▶ **Exercise directions**: Count the lines in the entries below that contain the string "Task". Reply with the number alone.

▶ **Entries shown**:
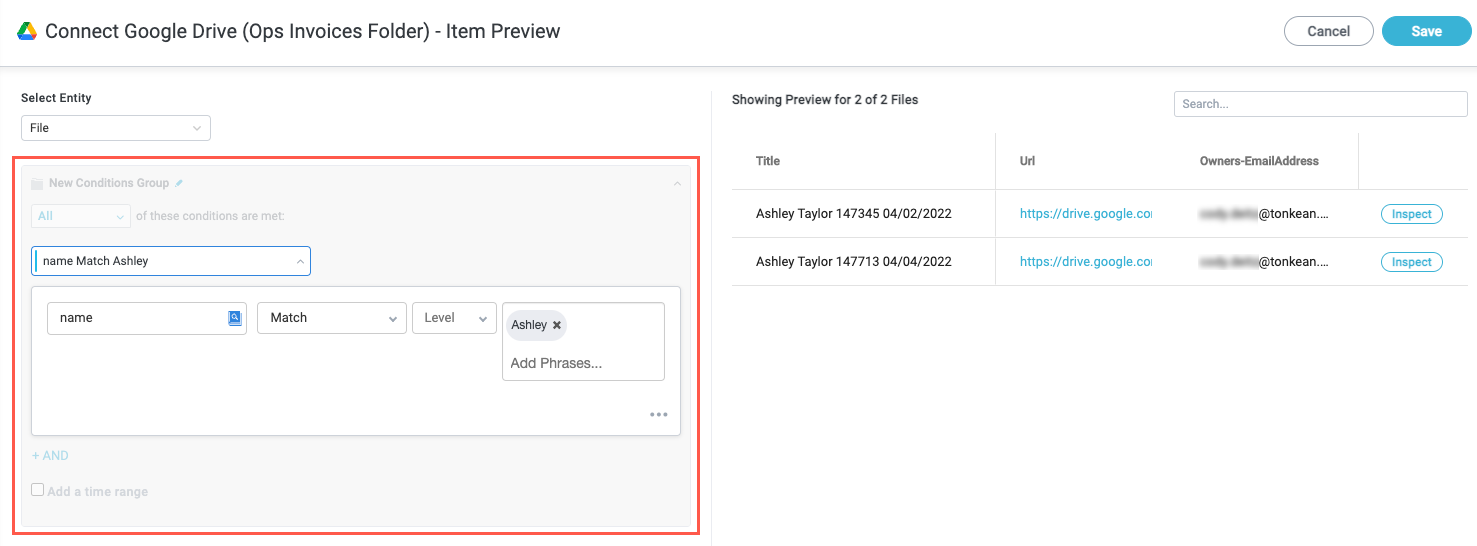Collapse the New Conditions Group panel
This screenshot has width=1477, height=546.
677,184
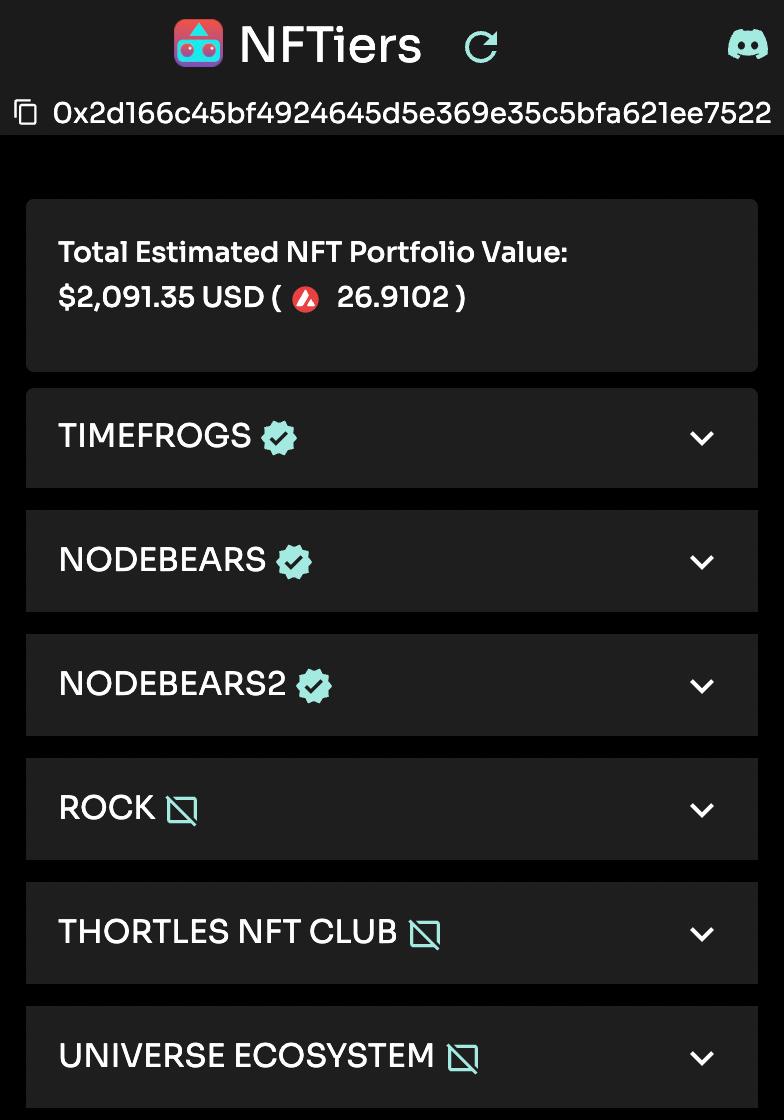Viewport: 784px width, 1120px height.
Task: Click THORTLES NFT CLUB no-image icon
Action: [x=425, y=934]

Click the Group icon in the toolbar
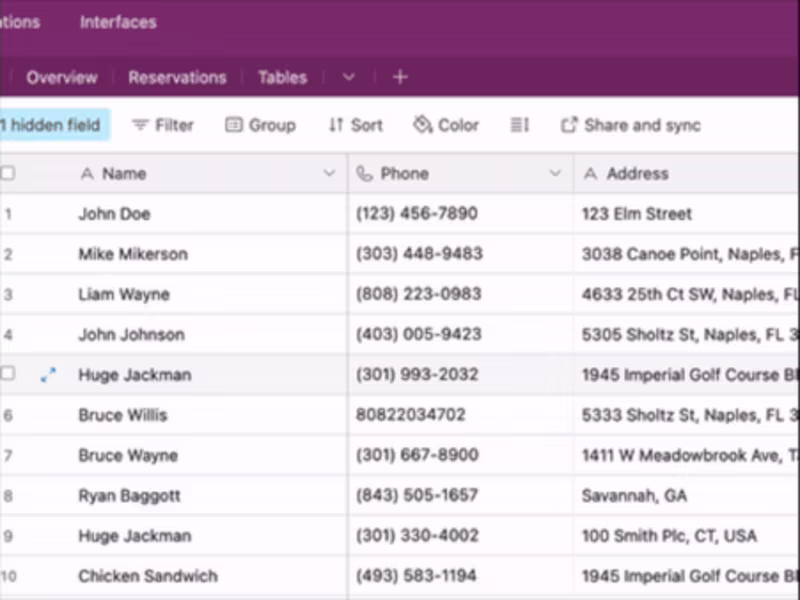234,125
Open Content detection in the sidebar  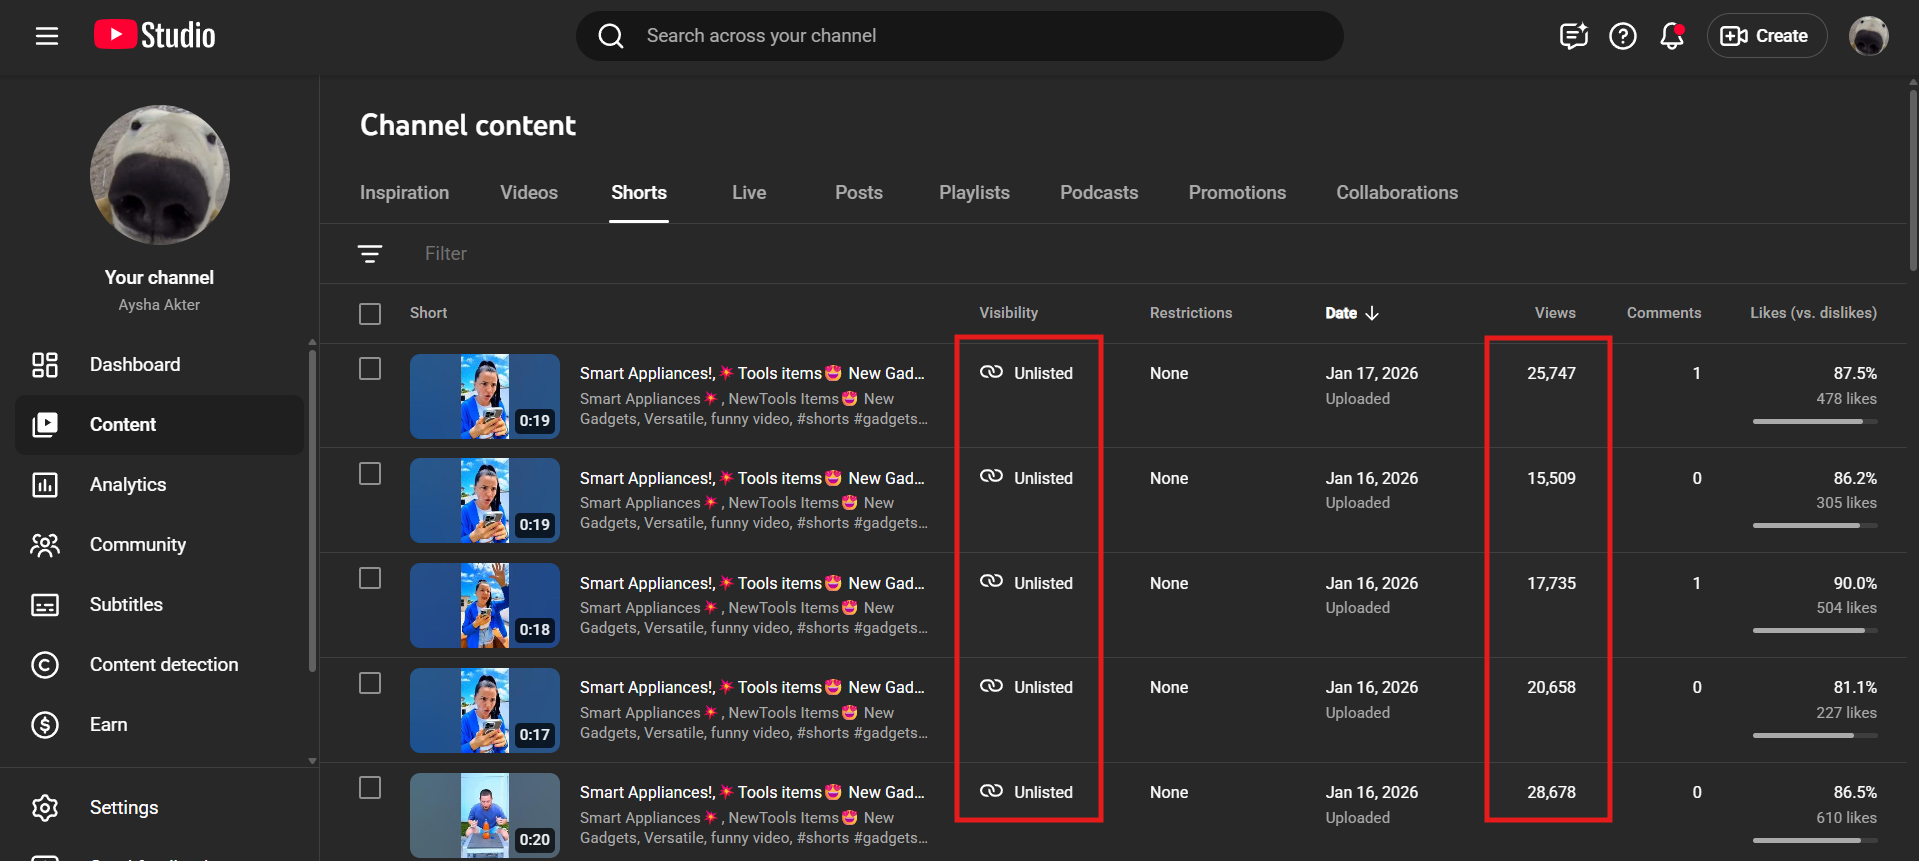coord(163,665)
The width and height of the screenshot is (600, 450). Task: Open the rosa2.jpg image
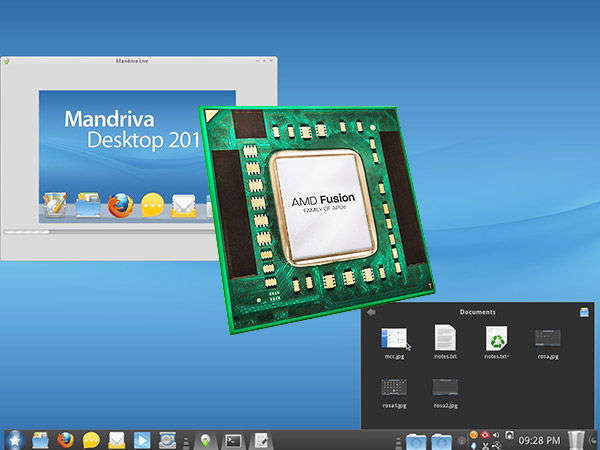point(445,387)
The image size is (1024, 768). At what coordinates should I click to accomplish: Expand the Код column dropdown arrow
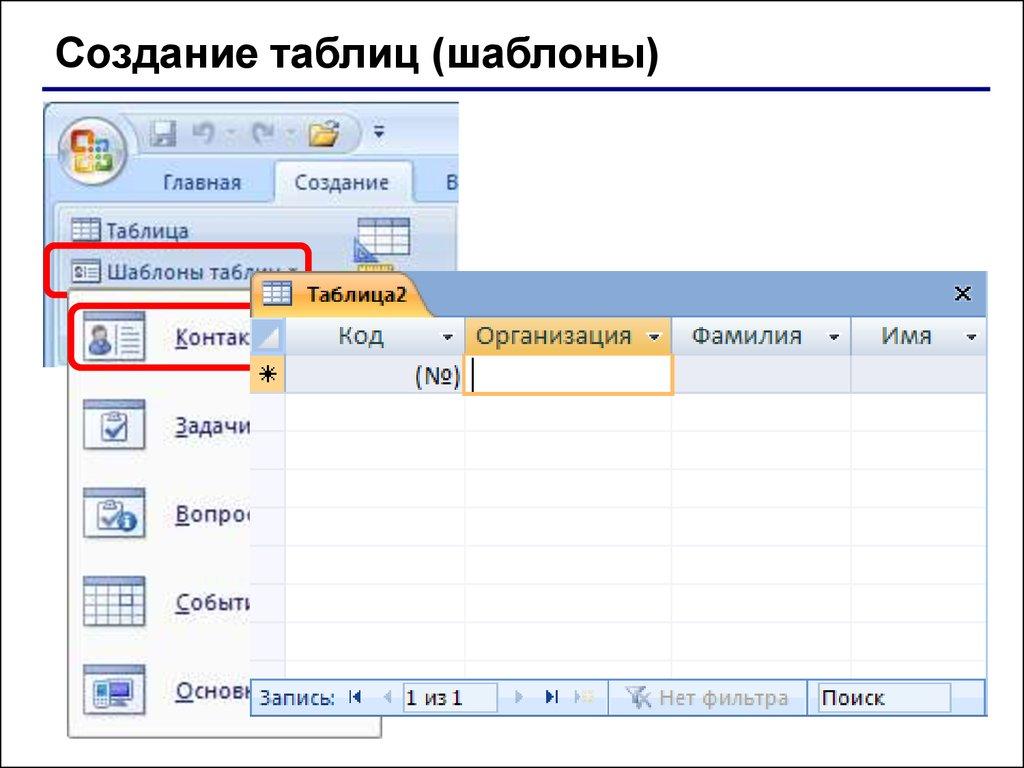tap(447, 338)
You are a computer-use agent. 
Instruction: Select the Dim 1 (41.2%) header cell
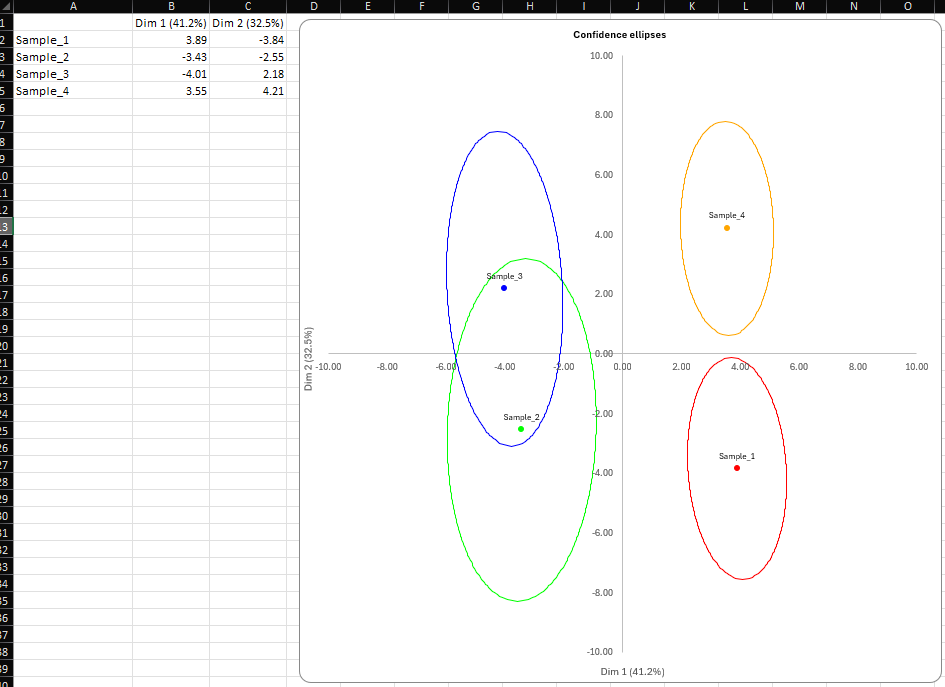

▶ **Exercise output**: 2